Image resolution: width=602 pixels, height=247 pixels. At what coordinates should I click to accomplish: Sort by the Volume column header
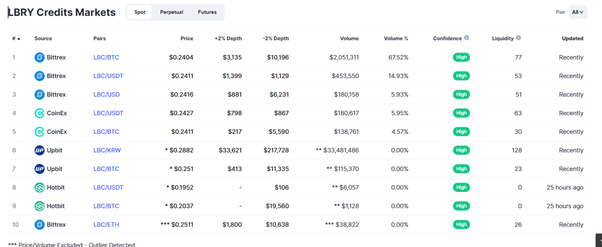pos(349,39)
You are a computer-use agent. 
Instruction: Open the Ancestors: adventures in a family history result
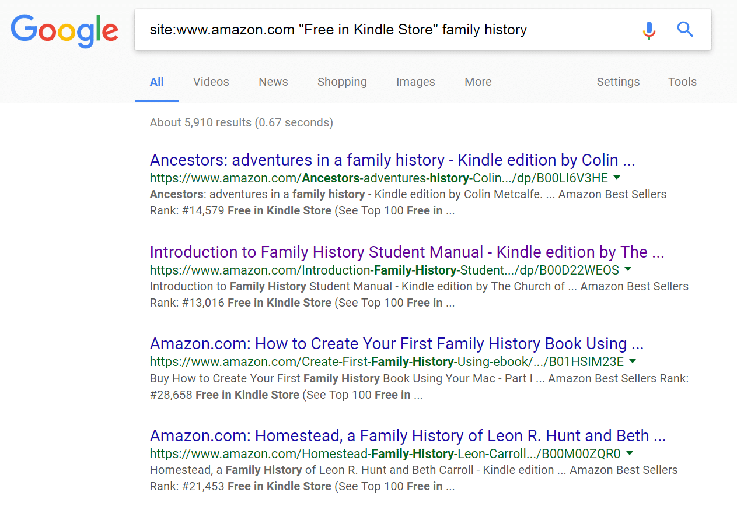tap(392, 160)
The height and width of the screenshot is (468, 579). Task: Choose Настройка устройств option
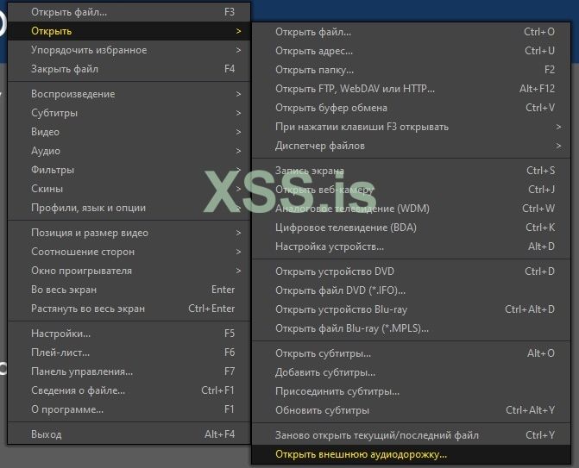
+--
* _WHAT THE EXERCISE ASKS_: Copy nothing but the lines above from the one with "Instruction: Open the" through the end of the material, word for word, and drop the pictures.

* _TASK SOLUTION_:
Instruction: Open the Ancestors: adventures in a family history result
tap(392, 160)
The height and width of the screenshot is (468, 579). Task: Choose Настройка устройств option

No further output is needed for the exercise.